STATED EXERCISE:
Rescale the listing starting with the line with "Insights (506, 1009)" and going on through its last line, both ends included. Write each of those lines again, requests too, with every answer coordinate multiplied by 0.3 and rounded to a whole number (halves up), and give only these lines.

━━━ EXERCISE MATERIAL ━━━

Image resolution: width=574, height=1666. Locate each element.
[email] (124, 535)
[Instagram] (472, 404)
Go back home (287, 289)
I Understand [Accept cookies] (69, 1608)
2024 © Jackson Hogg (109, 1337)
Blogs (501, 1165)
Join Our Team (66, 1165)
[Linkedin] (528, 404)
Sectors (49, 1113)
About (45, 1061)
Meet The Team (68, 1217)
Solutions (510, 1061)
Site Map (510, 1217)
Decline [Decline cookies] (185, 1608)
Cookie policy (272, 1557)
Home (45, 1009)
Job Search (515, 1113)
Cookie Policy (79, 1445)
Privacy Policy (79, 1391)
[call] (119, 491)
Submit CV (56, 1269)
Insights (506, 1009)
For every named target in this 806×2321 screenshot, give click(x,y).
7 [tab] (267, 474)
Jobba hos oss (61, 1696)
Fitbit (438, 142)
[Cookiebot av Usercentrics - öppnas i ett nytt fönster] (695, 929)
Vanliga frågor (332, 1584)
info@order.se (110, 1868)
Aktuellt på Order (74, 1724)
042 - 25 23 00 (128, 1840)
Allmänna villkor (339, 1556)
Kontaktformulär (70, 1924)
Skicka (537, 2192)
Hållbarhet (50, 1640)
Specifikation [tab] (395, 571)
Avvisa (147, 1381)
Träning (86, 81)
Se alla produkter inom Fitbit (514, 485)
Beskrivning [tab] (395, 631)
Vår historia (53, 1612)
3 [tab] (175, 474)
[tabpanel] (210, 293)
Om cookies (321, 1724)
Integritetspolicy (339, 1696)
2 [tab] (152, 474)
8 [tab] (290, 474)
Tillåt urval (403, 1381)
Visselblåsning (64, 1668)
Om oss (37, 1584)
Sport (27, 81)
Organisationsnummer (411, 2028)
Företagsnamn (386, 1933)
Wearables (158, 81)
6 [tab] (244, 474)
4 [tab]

━━━

TASK ANSWER:
Insights (152, 303)
For every named target in this 806×2321 screenshot, give click(x,y).
7 [tab] (80, 142)
Jobba hos oss (18, 509)
Fitbit (131, 43)
[Cookiebot av Usercentrics - öppnas i ett nytt fönster] (209, 279)
Vanliga frågor (100, 475)
info@order.se (33, 560)
Aktuellt på Order (22, 517)
042 - 25 23 00 (38, 552)
Allmänna villkor (102, 467)
Kontaktformulär (21, 577)
Skicka (161, 658)
Hållbarhet (15, 492)
Specifikation [tab] (119, 171)
Avvisa (44, 414)
Träning (26, 24)
Se alla produkter inom Fitbit (154, 146)
Beskrivning [tab] (119, 189)
Vår historia (16, 484)
3 [tab] (53, 142)
[tabpanel] (63, 88)
Om cookies (96, 517)
Integritetspolicy (102, 509)
2 [tab] (46, 142)
8 [tab] (87, 142)
Tillåt urval (121, 414)
Visselblåsning (19, 500)
Om oss (11, 475)
Sport (8, 24)
Organisationsnummer (123, 608)
Företagsnamn (116, 580)
Wearables (47, 24)
6 [tab] (73, 142)
4 [tab]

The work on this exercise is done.